About this exercise: Nothing in the records should be altered; retype them all exactly.

Provided records:

-------------------------

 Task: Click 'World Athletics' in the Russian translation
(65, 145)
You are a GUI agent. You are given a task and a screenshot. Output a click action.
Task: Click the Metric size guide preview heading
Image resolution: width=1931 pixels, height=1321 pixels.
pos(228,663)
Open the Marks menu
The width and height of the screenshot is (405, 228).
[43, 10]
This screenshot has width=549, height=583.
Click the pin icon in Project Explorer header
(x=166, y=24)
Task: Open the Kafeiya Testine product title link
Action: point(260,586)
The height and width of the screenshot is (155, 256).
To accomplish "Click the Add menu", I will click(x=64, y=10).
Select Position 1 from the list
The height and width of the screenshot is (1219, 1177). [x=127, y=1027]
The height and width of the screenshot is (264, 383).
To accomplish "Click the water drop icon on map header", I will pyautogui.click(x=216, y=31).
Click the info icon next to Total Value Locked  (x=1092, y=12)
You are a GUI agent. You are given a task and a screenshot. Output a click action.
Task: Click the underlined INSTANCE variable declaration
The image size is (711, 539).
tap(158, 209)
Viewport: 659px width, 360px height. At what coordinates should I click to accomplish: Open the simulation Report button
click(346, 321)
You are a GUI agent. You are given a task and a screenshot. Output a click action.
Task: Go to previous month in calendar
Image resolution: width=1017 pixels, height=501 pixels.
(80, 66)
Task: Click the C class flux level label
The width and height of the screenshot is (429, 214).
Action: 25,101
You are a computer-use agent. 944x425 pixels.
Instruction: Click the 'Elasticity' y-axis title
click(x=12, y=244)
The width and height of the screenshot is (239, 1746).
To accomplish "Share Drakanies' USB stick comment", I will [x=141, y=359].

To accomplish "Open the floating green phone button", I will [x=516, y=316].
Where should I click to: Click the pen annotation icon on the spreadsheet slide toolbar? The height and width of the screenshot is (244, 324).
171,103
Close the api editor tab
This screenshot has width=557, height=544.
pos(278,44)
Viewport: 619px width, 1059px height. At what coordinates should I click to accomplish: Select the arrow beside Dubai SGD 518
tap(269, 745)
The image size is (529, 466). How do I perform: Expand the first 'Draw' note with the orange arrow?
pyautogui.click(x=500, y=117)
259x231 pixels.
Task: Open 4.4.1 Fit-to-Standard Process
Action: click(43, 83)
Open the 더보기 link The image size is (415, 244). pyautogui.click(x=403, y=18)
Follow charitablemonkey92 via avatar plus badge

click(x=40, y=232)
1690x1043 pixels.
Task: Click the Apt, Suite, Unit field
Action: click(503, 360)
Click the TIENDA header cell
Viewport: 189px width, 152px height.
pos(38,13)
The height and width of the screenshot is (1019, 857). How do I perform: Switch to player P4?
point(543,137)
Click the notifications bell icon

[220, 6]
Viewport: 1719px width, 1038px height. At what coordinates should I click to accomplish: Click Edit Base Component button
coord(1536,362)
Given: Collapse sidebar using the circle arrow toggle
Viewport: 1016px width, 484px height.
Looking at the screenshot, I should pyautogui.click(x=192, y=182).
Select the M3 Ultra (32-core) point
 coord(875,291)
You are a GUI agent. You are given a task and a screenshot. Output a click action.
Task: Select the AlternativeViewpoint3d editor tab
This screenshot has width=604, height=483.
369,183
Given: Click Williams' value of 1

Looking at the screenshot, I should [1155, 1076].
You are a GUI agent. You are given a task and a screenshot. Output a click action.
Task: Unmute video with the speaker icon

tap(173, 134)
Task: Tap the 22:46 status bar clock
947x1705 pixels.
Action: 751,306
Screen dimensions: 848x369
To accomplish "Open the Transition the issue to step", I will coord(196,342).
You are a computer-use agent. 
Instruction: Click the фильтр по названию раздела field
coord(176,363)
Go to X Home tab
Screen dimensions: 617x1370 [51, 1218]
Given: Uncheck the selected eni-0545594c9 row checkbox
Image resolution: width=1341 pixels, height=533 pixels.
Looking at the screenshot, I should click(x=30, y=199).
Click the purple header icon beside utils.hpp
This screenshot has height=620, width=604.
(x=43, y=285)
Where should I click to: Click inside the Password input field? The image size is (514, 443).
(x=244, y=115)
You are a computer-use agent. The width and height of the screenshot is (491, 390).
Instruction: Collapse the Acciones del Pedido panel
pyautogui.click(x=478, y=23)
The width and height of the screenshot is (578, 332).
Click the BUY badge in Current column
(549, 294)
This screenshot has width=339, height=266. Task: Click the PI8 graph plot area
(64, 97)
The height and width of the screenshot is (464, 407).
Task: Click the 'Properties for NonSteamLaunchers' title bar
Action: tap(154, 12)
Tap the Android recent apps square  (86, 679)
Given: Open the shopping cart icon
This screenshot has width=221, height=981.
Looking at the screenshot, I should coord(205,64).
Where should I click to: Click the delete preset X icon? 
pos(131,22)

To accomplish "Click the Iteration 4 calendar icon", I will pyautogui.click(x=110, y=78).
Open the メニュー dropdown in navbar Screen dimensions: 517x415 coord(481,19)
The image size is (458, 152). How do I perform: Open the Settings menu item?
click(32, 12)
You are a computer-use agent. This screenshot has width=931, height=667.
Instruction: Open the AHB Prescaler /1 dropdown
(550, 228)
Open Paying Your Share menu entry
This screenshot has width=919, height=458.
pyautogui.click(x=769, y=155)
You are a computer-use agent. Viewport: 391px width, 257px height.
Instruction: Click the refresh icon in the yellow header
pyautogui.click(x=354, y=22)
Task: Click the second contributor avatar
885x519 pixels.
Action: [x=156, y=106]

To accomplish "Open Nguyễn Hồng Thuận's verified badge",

-------------------------

Output for this exercise:
 Task: Click 'World Athletics' in the Russian translation
(65, 145)
You are a GUI agent. You are given a task and a screenshot. Output a click action.
Task: Click the Metric size guide preview heading
Image resolution: width=1931 pixels, height=1321 pixels.
pos(228,663)
Open the Marks menu
The width and height of the screenshot is (405, 228).
[43, 10]
This screenshot has width=549, height=583.
Click the pin icon in Project Explorer header
(x=166, y=24)
Task: Open the Kafeiya Testine product title link
Action: point(260,586)
The height and width of the screenshot is (155, 256).
To accomplish "Click the Add menu", I will click(x=64, y=10).
Select Position 1 from the list
The height and width of the screenshot is (1219, 1177). [x=127, y=1027]
The height and width of the screenshot is (264, 383).
To accomplish "Click the water drop icon on map header", I will pyautogui.click(x=216, y=31).
Click the info icon next to Total Value Locked  (x=1092, y=12)
You are a GUI agent. You are given a task and a screenshot. Output a click action.
Task: Click the underlined INSTANCE variable declaration
The image size is (711, 539).
tap(158, 209)
Viewport: 659px width, 360px height. At what coordinates should I click to accomplish: Open the simulation Report button
click(346, 321)
You are a GUI agent. You are given a task and a screenshot. Output a click action.
Task: Go to previous month in calendar
Image resolution: width=1017 pixels, height=501 pixels.
(80, 66)
Task: Click the C class flux level label
The width and height of the screenshot is (429, 214).
Action: 25,101
You are a computer-use agent. 944x425 pixels.
Instruction: Click the 'Elasticity' y-axis title
click(x=12, y=244)
The width and height of the screenshot is (239, 1746).
To accomplish "Share Drakanies' USB stick comment", I will [x=141, y=359].

To accomplish "Open the floating green phone button", I will [x=516, y=316].
Where should I click to: Click the pen annotation icon on the spreadsheet slide toolbar? The height and width of the screenshot is (244, 324).
171,103
Close the api editor tab
This screenshot has width=557, height=544.
pos(278,44)
Viewport: 619px width, 1059px height. At what coordinates should I click to accomplish: Select the arrow beside Dubai SGD 518
tap(269, 745)
The image size is (529, 466). How do I perform: Expand the first 'Draw' note with the orange arrow?
pyautogui.click(x=500, y=117)
259x231 pixels.
Task: Open 4.4.1 Fit-to-Standard Process
Action: click(43, 83)
Open the 더보기 link The image size is (415, 244). pyautogui.click(x=403, y=18)
Follow charitablemonkey92 via avatar plus badge

click(x=40, y=232)
1690x1043 pixels.
Task: Click the Apt, Suite, Unit field
Action: click(503, 360)
Click the TIENDA header cell
Viewport: 189px width, 152px height.
pos(38,13)
The height and width of the screenshot is (1019, 857). How do I perform: Switch to player P4?
point(543,137)
Click the notifications bell icon

[220, 6]
Viewport: 1719px width, 1038px height. At what coordinates should I click to accomplish: Click Edit Base Component button
coord(1536,362)
Given: Collapse sidebar using the circle arrow toggle
Viewport: 1016px width, 484px height.
Looking at the screenshot, I should pyautogui.click(x=192, y=182).
Select the M3 Ultra (32-core) point
 coord(875,291)
You are a GUI agent. You are given a task and a screenshot. Output a click action.
Task: Select the AlternativeViewpoint3d editor tab
This screenshot has width=604, height=483.
369,183
Given: Click Williams' value of 1

Looking at the screenshot, I should [1155, 1076].
You are a GUI agent. You are given a task and a screenshot. Output a click action.
Task: Unmute video with the speaker icon

tap(173, 134)
Task: Tap the 22:46 status bar clock
947x1705 pixels.
Action: 751,306
Screen dimensions: 848x369
To accomplish "Open the Transition the issue to step", I will coord(196,342).
You are a computer-use agent. 
Instruction: Click the фильтр по названию раздела field
coord(176,363)
Go to X Home tab
Screen dimensions: 617x1370 [51, 1218]
Given: Uncheck the selected eni-0545594c9 row checkbox
Image resolution: width=1341 pixels, height=533 pixels.
Looking at the screenshot, I should click(x=30, y=199).
Click the purple header icon beside utils.hpp
This screenshot has height=620, width=604.
(x=43, y=285)
Where should I click to: Click inside the Password input field? The image size is (514, 443).
(x=244, y=115)
You are a computer-use agent. The width and height of the screenshot is (491, 390).
Instruction: Collapse the Acciones del Pedido panel
pyautogui.click(x=478, y=23)
The width and height of the screenshot is (578, 332).
Click the BUY badge in Current column
(549, 294)
This screenshot has width=339, height=266. Task: Click the PI8 graph plot area
(64, 97)
The height and width of the screenshot is (464, 407).
Task: Click the 'Properties for NonSteamLaunchers' title bar
Action: tap(154, 12)
Tap the Android recent apps square  (86, 679)
Given: Open the shopping cart icon
This screenshot has width=221, height=981.
Looking at the screenshot, I should coord(205,64).
Where should I click to: Click the delete preset X icon? 
pos(131,22)

To accomplish "Click the Iteration 4 calendar icon", I will pyautogui.click(x=110, y=78).
Open the メニュー dropdown in navbar Screen dimensions: 517x415 coord(481,19)
The image size is (458, 152). How do I perform: Open the Settings menu item?
click(32, 12)
You are a computer-use agent. This screenshot has width=931, height=667.
Instruction: Open the AHB Prescaler /1 dropdown
(550, 228)
Open Paying Your Share menu entry
This screenshot has width=919, height=458.
pyautogui.click(x=769, y=155)
You are a computer-use agent. Viewport: 391px width, 257px height.
Instruction: Click the refresh icon in the yellow header
pyautogui.click(x=354, y=22)
Task: Click the second contributor avatar
885x519 pixels.
Action: [x=156, y=106]

To accomplish "Open Nguyễn Hồng Thuận's verified badge",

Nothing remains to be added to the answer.